Inizia mercoledì 21 ottobre il corso di autobiografia tenuto su Zoom da Rossana Campo (qui la pagina fb, qui la pagina Wikipedia).
Un corso per… penne roventi, in cui l’autobiografia sarà il taglio per confrontarsi con la propria scrittura, la propria creatività e la vitalità personale spesso sepolta – ma ancora lì.
Saranno dieci incontri di due ore circa, a partire dalle 18.30, durante i quali i partecipanti (ci tiene a sottolineare Rossana) lavoreranno. L’apprendimento arriverà insieme al divertimento nel confronto con la pagina, la stesura, l’inchiostro.
Il confronto col gruppo.
Il costo del corso, per venire incontro alle nuove restrizioni, è di € 300 per tutti i dieci incontri, iva e contributo all’associazione compresi.
Per info e preiscrizioni scrivete a corsinottola@gmail.com
Ecco la descrizione del laboratorio da parte di Rossana:
“Mi è sempre piaciuto portare in quello che scrivo qualcosa di non addomesticato, in lotta contro ‘la letteratura’ come te la insegnavano a scuola. Qualcosa che è legato alla mia storia, credo, e alla lingua che si parlava in quello che è stato il mio mondo fino ai vent’anni. La scrittura e la lettura sono entrate nella mia vita come enormi possibilità. Come un dono, e un atto politico (nel senso bello del termine, ovvio). È stato infinitamente liberatorio per me trovare delle parole che altri uomini e altre donne avevano trovato a loro volta per raccontarsi e raccontare qualcosa della vita che uscisse dagli schemi, dal perbenismo, dall’ottica del si dice o non si dice. Ho sempre prediletto le scritture autobiografiche, quelle che lo sono spudoratamente e anche quelle che indossano giusto un leggero velo, un sottile strato di finzione, forse per non allarmare i guardiani della Letteratura, ma poi, appena ci entri dentro, quello strato comincia a sbriciolarsi sotto i tuoi occhi, e lo senti subito, forse dal ritmo del testo, o dalle pulsazioni del tuo cuore che accelerano, che quelle frasi e quei paragrafi si sono formati direttamente dalla vita di chi li ha scritti, sono zampillati dalle sue vene, dalle sue passioni, e dai suoi incubi notturni.

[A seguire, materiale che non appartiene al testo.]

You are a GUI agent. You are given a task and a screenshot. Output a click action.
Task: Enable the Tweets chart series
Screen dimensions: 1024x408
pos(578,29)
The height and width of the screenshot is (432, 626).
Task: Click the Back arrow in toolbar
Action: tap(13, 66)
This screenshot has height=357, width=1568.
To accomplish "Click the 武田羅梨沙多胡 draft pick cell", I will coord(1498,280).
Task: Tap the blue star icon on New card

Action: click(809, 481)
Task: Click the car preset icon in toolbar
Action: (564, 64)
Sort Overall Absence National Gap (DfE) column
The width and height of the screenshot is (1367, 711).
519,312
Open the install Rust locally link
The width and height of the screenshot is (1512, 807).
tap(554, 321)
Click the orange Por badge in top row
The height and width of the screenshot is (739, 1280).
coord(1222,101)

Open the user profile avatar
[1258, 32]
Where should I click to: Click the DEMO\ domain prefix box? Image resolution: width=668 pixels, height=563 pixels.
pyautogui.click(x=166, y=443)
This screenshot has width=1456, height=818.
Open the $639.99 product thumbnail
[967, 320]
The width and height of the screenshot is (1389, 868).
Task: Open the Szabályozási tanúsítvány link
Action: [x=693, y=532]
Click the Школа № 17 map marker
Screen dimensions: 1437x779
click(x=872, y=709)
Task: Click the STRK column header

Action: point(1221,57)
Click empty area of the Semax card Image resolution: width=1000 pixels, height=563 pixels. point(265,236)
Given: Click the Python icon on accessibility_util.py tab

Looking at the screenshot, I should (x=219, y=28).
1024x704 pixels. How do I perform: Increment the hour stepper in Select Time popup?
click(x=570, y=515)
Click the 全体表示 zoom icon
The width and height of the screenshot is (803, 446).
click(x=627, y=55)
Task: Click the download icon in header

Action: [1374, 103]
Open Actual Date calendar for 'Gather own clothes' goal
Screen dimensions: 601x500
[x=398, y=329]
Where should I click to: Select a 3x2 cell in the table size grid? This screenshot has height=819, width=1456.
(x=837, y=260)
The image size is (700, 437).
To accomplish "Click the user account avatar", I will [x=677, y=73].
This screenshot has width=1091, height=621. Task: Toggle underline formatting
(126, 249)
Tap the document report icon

Ho un debole per i libri che hanno il sapore dell’autenticità, della necessità, il racconto di vite vissute con rabbia, piene di problemi, sgangherate, lacerate, però raccontate in modo vitale, divertente, sincero. Alcuni libri mi hanno salvato la vita. Mi hanno trasmesso quella speciale magia che è propria dei buoni scrittori: dare una forma a quello che sentiamo, ai fatti che ci succedono e che potrebbero annientarci. Gli scrittori che amo e che ho amato sono sempre stati i miei grandi amici, i compagni di viaggio, sapevano usare i fatti dell’esistenza tenendo uniti gli orrori, le delusioni, la fame e la sete, la solitudine con uno squarcio di grazia, di speranza, di bellezza. Sapevano raccontare gli amori, le famiglie, la pazzia, l’amicizia mettendo giù le cose come stavano: sì è tutto folle, ma è anche stupendo essere qui nel grande gioco della vita e provare a giocare.
Scrivere in questo modo è anche terapeutico. Ma la parola terapia mi pare qualcosa di troppo asettico, una roba da dentisti e da istruttori di yoga, mentre quello che ho in mente è più simile a questo: se il dolore ti tiene stretto, se la noia e la banalità stanno ammazzando la maggior parte delle persone, puoi fare un salto, puoi sempre saltare su e tuffarti nella scrittura. Io sono vivo e voi siete morti, diceva Philip K. Dick. E finché avete un quaderno e un paio di penne siete ancora completamente vivi. Mi piacerebbe portare le persone del mio corso a fare un giro nelle loro parti meno addomesticate, e scrivere qualcosa che abbia questo tipo di energia”.